Section 281 of the Income-tax Act, 1961 (ITA) is one of such sections which may have a serious impact on taxpayers acquiring any right in a property. The crux of the section is that, in certain situations, transfer of an asset by an assessee can be held to be void.

To recover the dues from defaulting taxpayers, one of the methods is the attachment and sale of assessee’s movable and immovable property. The procedure for attachment and sale is specified in the Second Schedule of the ITA. The first step in this regard is the issue of notice by the Tax Recovery Officer (TRO) under rule 2 of the Second Schedule directing the defaulting assessee to pay the tax within the stipulated time. However, to defeat the recovery proceedings, the defaulting assessees sometimes create a charge on their assets or part with its possession. To cover up such situations, which may obstruct the recovery proceedings, section 281 provides that certain transfers shall be void against assessees.

Applicability of section 281 of the ITA

 The provisions of section 281 are applicable if the following conditions are satisfied:

  1. Any assessee creates a charge on or parts with the possession of any of his assets in favour of any other person. The parting of possession may be by way of sale, mortgage, gift, exchange or any other mode of transfer whatsoever.
  2. Such creation of charge or parting of possession takes place either:
    1. during the pendency of proceeding under this ITA, or
    2. after the completion of any proceedings, but before the service of notice under rule 2 of the Second Schedule of ITA.

If both of the above conditions are fulfilled, such charge or transfer shall be void against any claim in respect of any tax or any other sum payable by the assessee as a result of the completion of the said proceeding or otherwise.

  • Explanation to section 281: In this section, “assets” mean land, building, machinery, plant, shares, securities and fixed deposits in banks, to the extent to which any of the assets aforesaid does not form part of the stock-in-trade of the business of the assessee.
  • Exceptions to above rule- In the following situations, the charge created by or transfer made by the assessee shall not be treated as void:
  1. If the charge or transfer is made for adequate consideration and without notice of the pendency of such proceeding or, as the case may be, without notice of such tax or other sums payable by the assessee; or
  2. If the charge or transfer is made with the previous permission of the Assessing Officer (AO); or
  3. Where the amount of tax or other sums payable or likely to be payable does not exceed five thousand rupees; or
  4. The asset charged or transferred does not exceed ten thousand rupees in value.

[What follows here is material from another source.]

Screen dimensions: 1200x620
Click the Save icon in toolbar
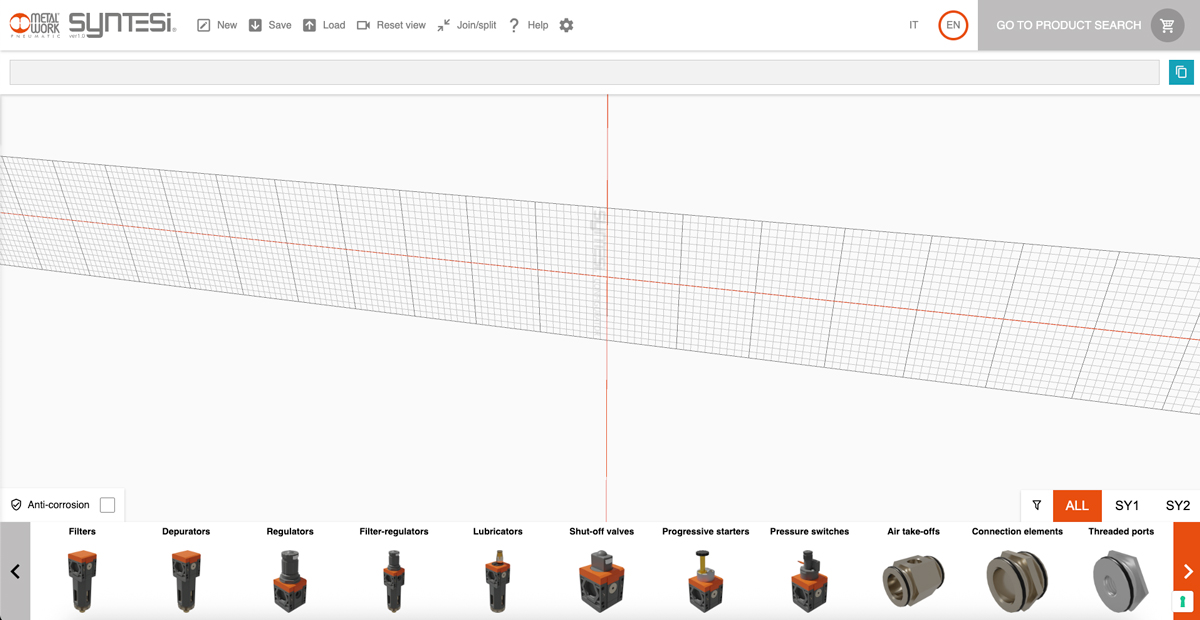coord(255,25)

IT department point of view

I.T. Authorities think that by passing an order under section 281 they could completely deprive the purchaser of his right and title to property purchased from an assessee against whom proceedings, as contemplated under section 281, were pending under the Act at the time of transfer/sale. In their hasty & unfortunate attempt, some officers even dare to serve a copy of the order passed by them under section 281 to the concerned Sub-Registrar with an instruction to cancel the transfer of the properties under question on the basis of their order.

Judicial precedents

It is now settled law that transfer during the pendency of proceedings is not void ab initio; it is void to the extent of tax due to the I.T. department. AO or TRO has no power to declare a sale/transfer as void. They have to file a civil suit to get the transaction declared as void.

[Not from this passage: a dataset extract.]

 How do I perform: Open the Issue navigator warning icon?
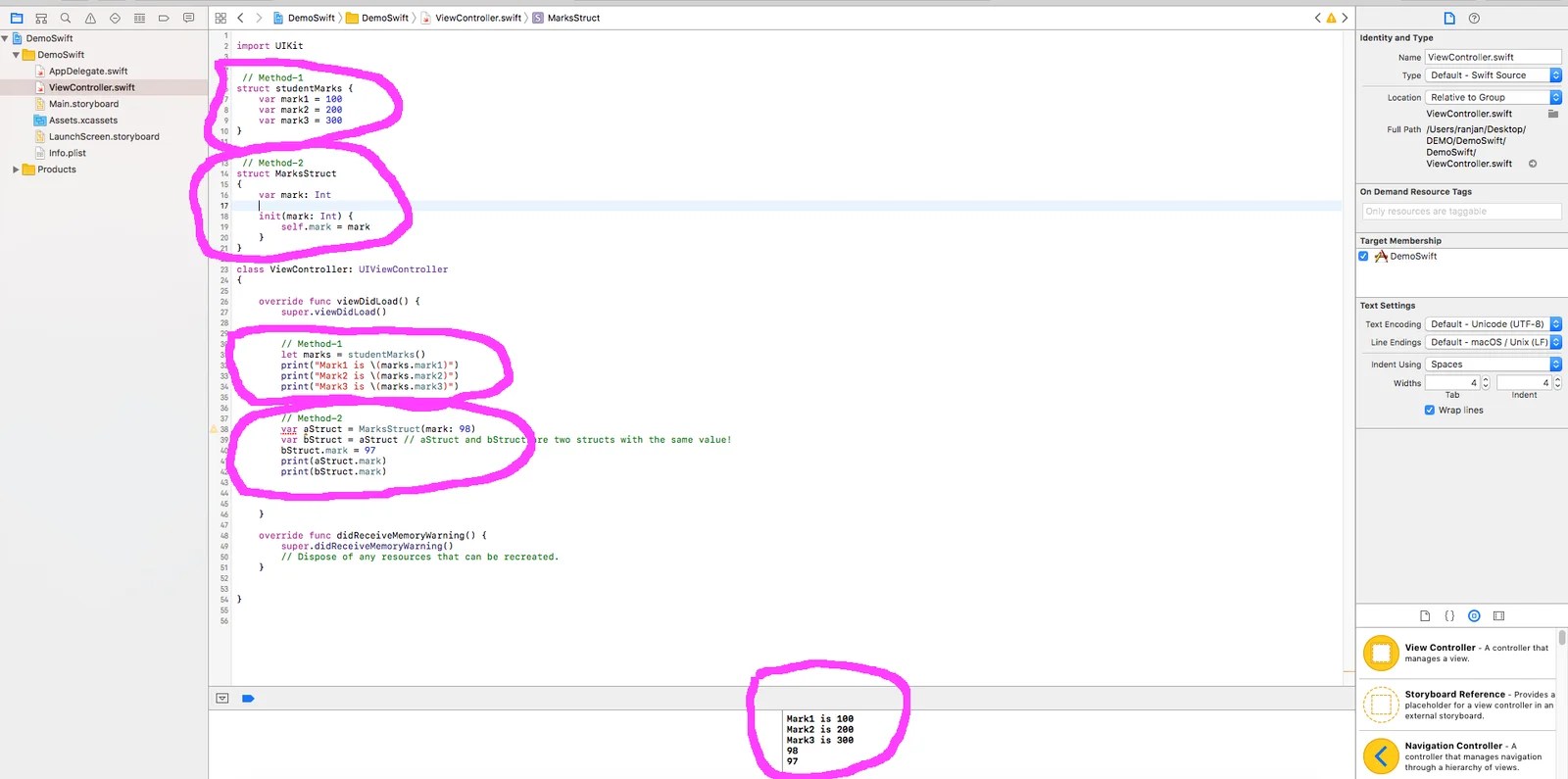pyautogui.click(x=90, y=18)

In Tax Recovery Officer v. Gangadhar Vishwanath Ranade [1998] 234 ITR 188/100 Taxman 236 (SC), it has been held that—

If the Department desires to have the transaction of transfer declared void under section 281, the Department being in the position of a creditor will have to file a suit for a declaration that the transaction of transfer is void under section 281 of the Income-tax Act. The Tax Recovery Officer (or for that matter AO) cannot declare any transfer made by the assessee in favour of a third party as void”.

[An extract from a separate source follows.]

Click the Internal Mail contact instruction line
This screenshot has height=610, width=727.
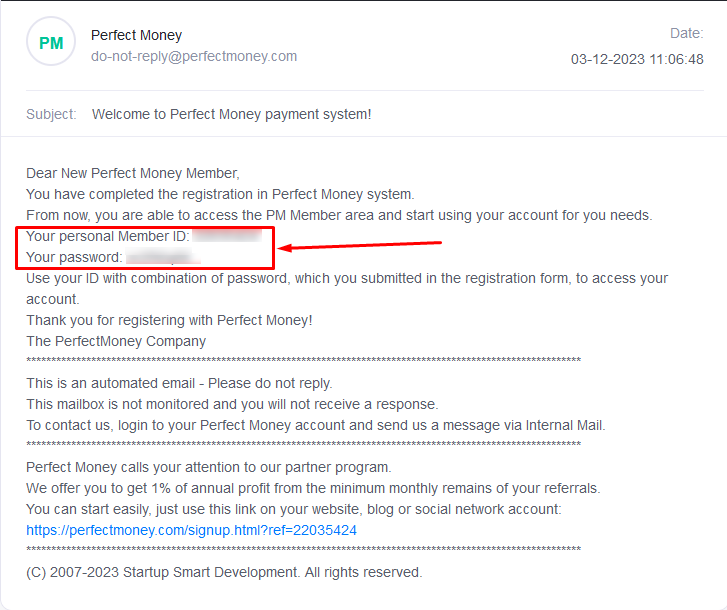pos(316,426)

Section 281 does not prescribe any adjudicatory machinery for deciding any question which may arise under it; in order to declare a transfer fraudulent under section 281, appropriate proceedings have to be taken before the competent civil court. If the department finds that a property of the assessee is transferred by him to a third party with the intention to defraud the revenue, it will have to file a suit under rule 11(6) to have the transfer declared void under section 281.


Section 281 is a measure to safeguard the interest of the revenue, in situations where the department is not able to recover the tax from the existing assets in possession of the assessee. Thus, section 281 does not directly deal with the process of recovery as such, but it only seeks to protect the Revenue against transfers which may create obstructions in the recovery process. Therefore, it will always be in the interest of a buyer of the property to insist on the permission from the AO as above. Further, an occasion to obtain such permission invariably arises at the time of mortgaging a property to banks. In this context, it is also an important point for verification at the time of audit of advances portfolio of banks by Chartered Accountants.